KHUMUSALABA, Kenya (Reuters) – When Daniel Alushula began gasping for air after contracting COVID-19 last month, all the intensive care beds in his home town hospital were taken and he had to travel around 50 km (30 miles) to secure one.
The 60-year-old orthopedic surgeon died a week later on Oct. 30, his family said, one of nine Kenyan doctors to have succumbed to the virus in the past four weeks, according to the Kenya Medical Practitioners, Pharmacists and Dentists Union.
He was active in the union’s campaign to better protect doctors and their families from the risk of catching while at work, fellow medic Anthony Akoto said.
Four of the nine doctors who have fallen victim to the pandemic died over the past weekend, and the Union has threatened a national strike from Dec. 6 if the government fails to provide protective equipment and medical insurance for its members, and compensation for health workers who die from COVID-19.
“We are not going to be sacrificial lambs,” its secretary-general, Chibanzi Mwachonda, told Reuters.
The Health Ministry did not respond to requests for comment.
Up to mid-October, COVID-19 had killed just one Kenyan doctor, as travel restrictions and mandatory mask wearing spared the country the worst of its first wave.
However, the disease has spread faster in the general population too since the government eased the curbs in late September, with compliance with mask wearing and social distancing also dropping.
As of Wednesday, the country had reported 1,313 deaths, about a quarter of which have occurred in November, and hospital beds are filling up across the country.
Before he died, Alushula tried to keep his colleagues’ spirits up.
“No need to panic, daktari”, Alushula wrote in a text message from his ICU bed to Akoto, a younger doctor he mentored at the hospital in the western district of Busia where they both worked. “You take care of the others, but I will pull through.”
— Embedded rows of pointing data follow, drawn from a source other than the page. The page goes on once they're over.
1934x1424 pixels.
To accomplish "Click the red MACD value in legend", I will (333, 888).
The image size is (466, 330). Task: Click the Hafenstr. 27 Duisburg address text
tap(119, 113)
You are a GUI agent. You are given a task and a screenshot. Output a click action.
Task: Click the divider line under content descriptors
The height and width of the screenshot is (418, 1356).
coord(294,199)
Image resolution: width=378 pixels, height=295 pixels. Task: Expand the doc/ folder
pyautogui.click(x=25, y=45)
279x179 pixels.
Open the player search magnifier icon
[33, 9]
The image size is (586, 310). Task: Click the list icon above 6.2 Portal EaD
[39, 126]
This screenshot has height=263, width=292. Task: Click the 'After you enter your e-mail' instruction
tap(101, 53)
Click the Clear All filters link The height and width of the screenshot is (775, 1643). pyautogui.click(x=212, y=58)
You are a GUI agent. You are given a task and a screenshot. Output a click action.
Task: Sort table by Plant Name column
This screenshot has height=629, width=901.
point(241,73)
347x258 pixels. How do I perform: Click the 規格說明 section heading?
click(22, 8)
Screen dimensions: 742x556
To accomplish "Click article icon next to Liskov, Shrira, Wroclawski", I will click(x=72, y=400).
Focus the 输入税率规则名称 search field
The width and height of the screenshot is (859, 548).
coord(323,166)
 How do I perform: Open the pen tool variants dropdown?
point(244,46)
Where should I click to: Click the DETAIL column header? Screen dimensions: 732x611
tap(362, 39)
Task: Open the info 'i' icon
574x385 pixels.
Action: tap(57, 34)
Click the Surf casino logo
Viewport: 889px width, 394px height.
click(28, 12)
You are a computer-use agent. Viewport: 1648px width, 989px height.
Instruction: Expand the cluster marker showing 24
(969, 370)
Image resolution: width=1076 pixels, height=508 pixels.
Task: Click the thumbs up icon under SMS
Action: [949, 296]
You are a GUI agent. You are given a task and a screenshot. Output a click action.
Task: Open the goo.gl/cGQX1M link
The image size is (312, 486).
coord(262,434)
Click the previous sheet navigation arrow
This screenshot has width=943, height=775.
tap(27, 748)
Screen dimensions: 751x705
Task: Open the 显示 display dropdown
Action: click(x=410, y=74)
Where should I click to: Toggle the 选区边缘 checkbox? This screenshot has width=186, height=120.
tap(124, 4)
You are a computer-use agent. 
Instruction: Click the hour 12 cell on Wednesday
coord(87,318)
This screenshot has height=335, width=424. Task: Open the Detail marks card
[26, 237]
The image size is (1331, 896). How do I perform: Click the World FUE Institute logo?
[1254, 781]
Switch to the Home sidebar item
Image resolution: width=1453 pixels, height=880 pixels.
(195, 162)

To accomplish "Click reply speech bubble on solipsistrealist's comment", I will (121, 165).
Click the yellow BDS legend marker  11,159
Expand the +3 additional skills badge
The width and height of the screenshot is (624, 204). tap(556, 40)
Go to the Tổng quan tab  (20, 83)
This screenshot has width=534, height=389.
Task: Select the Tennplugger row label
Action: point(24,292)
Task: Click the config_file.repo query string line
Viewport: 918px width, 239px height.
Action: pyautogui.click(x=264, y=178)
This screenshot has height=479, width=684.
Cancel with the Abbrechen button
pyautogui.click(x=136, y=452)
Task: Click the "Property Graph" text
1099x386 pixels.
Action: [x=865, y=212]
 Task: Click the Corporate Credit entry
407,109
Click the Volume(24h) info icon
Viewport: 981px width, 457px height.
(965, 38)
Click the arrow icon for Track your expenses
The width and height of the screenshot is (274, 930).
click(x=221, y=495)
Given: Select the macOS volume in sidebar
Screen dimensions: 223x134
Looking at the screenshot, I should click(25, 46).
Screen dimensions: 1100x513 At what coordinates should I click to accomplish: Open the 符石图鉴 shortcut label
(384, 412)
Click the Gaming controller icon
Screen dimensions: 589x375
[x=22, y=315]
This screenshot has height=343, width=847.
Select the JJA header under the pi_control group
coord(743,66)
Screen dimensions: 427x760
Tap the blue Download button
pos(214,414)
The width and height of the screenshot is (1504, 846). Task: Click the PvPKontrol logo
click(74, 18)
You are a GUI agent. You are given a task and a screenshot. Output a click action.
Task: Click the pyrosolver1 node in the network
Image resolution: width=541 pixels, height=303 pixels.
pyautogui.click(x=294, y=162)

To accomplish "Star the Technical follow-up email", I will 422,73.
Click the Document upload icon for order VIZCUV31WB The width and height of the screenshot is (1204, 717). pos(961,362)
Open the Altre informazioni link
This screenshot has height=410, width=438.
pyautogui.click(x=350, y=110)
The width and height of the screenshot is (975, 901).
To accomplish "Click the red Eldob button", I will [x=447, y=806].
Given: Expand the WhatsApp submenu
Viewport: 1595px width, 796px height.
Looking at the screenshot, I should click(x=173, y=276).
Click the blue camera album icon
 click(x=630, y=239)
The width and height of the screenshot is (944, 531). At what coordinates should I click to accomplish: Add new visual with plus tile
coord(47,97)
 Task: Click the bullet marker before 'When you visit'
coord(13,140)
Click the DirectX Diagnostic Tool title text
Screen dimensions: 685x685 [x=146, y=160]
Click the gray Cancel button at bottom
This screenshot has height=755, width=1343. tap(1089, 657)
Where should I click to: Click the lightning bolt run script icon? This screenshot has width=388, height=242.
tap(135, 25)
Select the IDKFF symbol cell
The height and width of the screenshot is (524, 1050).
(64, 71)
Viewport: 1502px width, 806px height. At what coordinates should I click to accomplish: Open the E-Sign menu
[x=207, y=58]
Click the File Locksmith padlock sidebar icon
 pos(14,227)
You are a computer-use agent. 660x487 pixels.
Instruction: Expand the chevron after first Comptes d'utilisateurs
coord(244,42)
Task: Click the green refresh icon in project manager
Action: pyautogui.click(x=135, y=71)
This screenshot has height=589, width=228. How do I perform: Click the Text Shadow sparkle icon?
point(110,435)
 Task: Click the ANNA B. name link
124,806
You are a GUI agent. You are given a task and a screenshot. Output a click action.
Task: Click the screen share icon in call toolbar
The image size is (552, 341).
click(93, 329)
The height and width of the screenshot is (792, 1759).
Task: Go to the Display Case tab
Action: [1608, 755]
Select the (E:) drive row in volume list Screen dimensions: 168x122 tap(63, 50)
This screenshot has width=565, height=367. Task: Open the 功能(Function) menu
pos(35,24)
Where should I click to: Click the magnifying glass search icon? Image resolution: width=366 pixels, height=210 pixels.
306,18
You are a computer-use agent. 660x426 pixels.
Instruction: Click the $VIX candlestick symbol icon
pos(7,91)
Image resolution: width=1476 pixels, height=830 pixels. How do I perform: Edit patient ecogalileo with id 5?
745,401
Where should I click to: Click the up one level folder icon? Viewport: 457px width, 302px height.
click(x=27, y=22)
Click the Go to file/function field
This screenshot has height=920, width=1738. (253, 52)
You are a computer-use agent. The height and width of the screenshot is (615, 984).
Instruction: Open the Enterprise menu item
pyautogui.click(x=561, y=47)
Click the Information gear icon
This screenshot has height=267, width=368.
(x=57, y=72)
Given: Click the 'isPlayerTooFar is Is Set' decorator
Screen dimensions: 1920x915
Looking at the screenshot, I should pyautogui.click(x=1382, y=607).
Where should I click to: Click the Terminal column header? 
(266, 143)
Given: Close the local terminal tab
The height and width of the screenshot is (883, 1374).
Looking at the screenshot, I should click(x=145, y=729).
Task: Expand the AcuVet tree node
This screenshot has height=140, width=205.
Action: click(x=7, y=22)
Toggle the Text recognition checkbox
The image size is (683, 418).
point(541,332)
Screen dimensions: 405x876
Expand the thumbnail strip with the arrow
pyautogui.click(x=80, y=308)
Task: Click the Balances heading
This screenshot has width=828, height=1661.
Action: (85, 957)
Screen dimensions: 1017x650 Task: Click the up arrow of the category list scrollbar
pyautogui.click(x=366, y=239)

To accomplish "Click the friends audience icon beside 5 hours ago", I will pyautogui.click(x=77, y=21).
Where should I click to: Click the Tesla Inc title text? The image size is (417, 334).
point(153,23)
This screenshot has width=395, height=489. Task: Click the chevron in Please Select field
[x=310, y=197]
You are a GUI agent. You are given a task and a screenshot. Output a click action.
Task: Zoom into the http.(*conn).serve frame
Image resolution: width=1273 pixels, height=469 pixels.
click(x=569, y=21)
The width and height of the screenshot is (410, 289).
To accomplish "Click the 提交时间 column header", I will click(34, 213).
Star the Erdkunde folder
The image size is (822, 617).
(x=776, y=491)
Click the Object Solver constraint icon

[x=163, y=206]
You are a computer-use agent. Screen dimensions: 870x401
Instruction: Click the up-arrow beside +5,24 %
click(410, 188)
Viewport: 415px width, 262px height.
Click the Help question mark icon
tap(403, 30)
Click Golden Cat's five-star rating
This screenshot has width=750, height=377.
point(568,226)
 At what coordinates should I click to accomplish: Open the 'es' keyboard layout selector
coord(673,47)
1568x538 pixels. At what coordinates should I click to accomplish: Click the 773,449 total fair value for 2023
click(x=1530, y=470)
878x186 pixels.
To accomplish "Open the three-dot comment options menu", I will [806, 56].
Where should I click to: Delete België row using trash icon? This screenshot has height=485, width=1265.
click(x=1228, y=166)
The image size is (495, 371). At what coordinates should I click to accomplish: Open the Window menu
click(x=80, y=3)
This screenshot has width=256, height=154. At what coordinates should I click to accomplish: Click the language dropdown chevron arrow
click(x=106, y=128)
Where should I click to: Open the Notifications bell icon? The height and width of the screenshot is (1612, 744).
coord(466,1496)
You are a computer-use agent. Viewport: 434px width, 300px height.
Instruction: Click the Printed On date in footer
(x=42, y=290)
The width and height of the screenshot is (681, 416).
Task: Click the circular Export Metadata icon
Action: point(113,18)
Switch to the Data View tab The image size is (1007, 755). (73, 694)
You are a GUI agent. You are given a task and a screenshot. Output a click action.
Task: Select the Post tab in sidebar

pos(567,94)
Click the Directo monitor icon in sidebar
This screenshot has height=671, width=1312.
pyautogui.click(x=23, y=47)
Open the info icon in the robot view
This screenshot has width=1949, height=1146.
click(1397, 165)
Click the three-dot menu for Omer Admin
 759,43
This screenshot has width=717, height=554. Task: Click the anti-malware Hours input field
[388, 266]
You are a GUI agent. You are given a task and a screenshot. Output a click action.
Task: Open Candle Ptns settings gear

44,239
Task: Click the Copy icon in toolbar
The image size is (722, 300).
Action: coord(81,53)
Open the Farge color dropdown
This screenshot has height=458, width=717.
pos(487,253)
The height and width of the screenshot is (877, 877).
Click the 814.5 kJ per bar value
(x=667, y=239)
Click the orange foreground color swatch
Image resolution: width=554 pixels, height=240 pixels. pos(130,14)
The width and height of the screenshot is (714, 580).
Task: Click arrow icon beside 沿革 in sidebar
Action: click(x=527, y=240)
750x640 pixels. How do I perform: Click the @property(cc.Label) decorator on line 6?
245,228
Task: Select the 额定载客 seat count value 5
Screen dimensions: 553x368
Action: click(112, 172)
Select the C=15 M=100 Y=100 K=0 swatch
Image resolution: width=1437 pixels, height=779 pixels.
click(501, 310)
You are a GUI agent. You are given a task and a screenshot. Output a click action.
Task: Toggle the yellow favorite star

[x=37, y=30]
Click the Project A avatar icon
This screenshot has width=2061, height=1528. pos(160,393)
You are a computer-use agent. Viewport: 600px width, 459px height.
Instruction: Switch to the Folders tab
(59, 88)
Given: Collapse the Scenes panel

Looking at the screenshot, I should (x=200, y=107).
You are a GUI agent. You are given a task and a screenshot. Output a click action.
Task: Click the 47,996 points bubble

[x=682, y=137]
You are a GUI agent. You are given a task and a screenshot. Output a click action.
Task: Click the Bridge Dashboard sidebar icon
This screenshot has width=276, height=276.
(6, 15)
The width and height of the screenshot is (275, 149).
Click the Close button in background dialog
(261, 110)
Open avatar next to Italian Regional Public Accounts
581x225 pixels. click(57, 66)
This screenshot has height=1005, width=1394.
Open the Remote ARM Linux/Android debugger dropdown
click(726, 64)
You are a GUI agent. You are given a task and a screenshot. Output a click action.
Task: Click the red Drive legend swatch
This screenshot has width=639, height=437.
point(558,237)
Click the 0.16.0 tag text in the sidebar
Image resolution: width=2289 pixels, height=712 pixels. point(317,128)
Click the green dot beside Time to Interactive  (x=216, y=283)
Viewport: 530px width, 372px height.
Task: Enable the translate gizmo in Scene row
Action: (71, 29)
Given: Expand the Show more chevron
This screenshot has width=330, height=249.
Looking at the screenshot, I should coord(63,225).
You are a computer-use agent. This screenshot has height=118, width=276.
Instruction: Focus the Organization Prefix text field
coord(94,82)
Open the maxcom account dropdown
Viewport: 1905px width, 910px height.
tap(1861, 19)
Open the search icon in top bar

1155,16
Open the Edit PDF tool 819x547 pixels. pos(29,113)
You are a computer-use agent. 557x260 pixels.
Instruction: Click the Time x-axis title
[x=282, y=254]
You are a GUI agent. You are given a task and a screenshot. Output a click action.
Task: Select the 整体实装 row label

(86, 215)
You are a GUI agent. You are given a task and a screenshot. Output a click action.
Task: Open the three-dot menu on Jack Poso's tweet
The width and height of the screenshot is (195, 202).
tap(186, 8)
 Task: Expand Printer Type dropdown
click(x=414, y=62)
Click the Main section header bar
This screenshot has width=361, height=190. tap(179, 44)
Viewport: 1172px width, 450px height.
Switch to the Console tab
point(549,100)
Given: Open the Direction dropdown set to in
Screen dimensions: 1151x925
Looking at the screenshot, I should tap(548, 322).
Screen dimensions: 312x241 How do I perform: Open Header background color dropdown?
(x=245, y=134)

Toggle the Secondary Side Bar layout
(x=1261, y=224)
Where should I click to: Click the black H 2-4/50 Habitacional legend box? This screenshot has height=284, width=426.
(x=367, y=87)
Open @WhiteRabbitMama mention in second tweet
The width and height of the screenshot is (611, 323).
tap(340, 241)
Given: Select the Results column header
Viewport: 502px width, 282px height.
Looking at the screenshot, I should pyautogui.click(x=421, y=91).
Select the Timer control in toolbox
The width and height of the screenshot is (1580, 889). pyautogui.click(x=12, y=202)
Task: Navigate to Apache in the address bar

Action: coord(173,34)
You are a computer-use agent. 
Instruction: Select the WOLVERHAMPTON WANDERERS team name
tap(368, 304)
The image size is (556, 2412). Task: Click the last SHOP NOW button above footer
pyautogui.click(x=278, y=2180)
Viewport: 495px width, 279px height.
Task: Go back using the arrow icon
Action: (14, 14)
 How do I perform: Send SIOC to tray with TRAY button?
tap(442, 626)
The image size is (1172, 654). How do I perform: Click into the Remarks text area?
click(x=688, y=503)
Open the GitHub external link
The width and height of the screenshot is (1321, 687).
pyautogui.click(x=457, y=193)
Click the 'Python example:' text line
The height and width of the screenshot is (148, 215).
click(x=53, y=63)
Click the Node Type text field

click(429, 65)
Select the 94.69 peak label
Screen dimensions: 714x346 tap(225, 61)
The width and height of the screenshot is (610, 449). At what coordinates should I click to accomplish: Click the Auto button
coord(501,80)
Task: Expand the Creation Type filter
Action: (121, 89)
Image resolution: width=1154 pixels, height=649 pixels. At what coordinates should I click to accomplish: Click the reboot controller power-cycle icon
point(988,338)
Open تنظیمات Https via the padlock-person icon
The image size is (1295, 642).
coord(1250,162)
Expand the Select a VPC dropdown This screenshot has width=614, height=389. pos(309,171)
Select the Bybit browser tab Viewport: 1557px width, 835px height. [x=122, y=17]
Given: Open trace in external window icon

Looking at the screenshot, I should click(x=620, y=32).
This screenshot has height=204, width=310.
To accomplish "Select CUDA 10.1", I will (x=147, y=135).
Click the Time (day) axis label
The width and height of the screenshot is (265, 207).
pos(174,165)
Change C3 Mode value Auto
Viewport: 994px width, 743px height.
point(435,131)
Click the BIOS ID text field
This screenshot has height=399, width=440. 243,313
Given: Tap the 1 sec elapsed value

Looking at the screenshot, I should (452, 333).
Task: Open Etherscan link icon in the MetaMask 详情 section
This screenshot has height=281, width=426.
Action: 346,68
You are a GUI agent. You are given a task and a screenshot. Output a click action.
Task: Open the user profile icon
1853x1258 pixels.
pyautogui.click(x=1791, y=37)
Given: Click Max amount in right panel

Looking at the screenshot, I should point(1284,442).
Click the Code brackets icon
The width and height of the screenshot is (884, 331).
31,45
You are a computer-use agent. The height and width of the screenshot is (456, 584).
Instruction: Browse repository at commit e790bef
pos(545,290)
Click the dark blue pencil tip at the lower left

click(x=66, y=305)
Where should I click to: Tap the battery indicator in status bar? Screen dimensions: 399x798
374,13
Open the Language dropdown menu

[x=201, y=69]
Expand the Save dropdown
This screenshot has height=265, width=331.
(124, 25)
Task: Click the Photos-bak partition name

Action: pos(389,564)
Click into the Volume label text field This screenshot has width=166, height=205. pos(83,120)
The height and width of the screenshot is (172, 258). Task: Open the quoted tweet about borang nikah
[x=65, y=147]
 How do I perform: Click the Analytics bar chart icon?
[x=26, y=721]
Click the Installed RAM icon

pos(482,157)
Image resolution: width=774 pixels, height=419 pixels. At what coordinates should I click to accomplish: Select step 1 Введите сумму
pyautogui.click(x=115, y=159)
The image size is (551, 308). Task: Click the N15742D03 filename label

Akoto said Alushula’s health insurance as a public doctor did not cover his COVID treatment, which his family had to pay for his treatment themselves. His wife and two children were also infected but recovered.
Alushula had not been treating COVID patients, his colleagues said, and it was unclear how he was infected.
At his funeral on Saturday, his wife Carolyne Alushula recalled his dedication. If he was called to an emergency while they were out in the car, she would often take a bus home so that he could drive a sick person to hospital.
“He treasured his calling more than anything else,” she said.